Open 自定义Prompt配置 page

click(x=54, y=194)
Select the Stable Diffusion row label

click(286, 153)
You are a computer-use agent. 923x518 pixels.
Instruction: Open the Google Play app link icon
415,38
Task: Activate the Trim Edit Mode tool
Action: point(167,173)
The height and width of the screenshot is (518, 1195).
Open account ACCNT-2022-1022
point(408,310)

# # # # #

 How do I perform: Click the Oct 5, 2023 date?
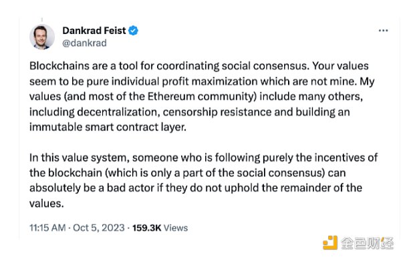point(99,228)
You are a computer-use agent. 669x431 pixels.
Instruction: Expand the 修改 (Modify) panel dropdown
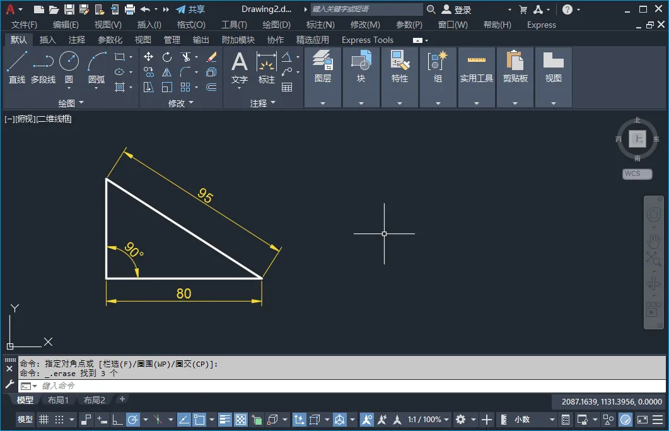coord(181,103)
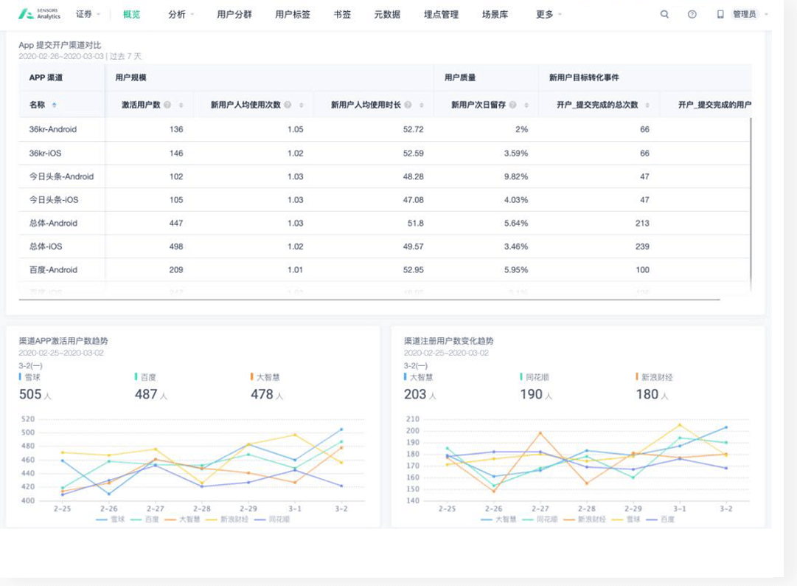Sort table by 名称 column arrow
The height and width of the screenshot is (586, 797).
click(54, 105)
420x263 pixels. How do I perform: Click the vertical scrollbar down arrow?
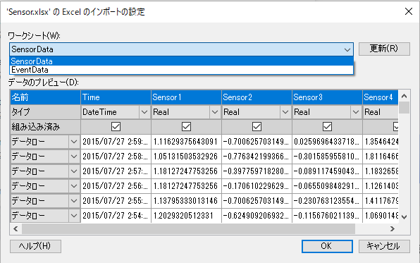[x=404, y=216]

# # # # #

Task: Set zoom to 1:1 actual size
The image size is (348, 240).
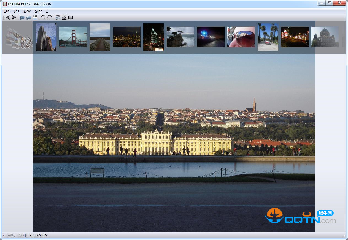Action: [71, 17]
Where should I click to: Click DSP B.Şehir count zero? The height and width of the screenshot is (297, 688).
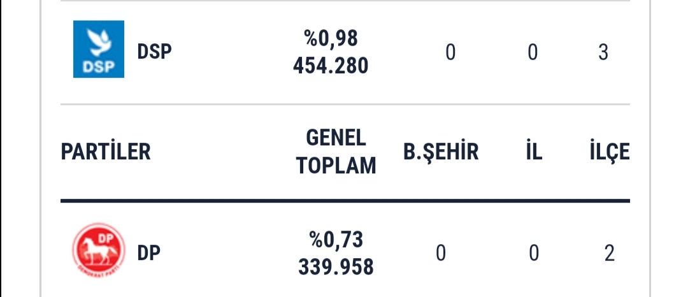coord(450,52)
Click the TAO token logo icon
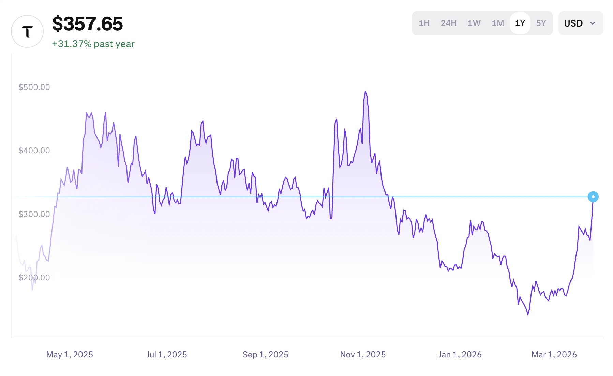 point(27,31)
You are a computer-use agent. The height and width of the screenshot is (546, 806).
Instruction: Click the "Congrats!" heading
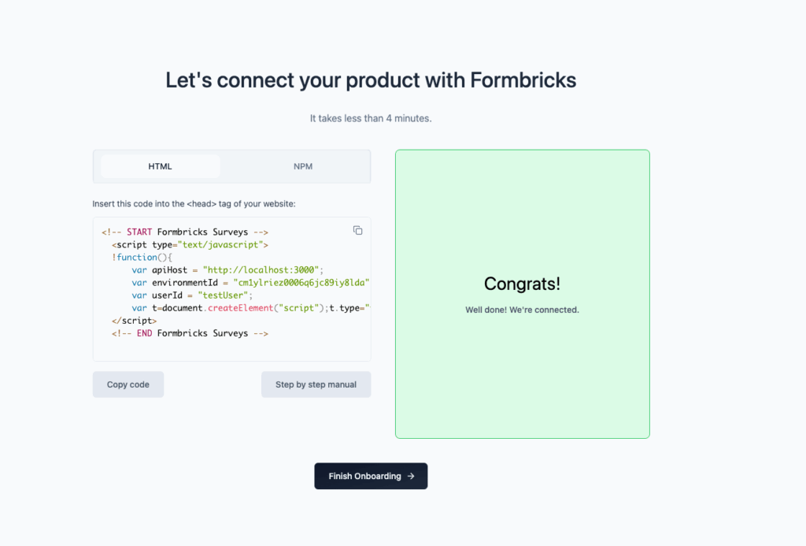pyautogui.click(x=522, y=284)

# # # # #

=== PROBLEM DESCRIPTION ===
The answer must be a single number: the count of lines in the records above that contain the word "agent".

=== RESULT OF THIS TASK ===
3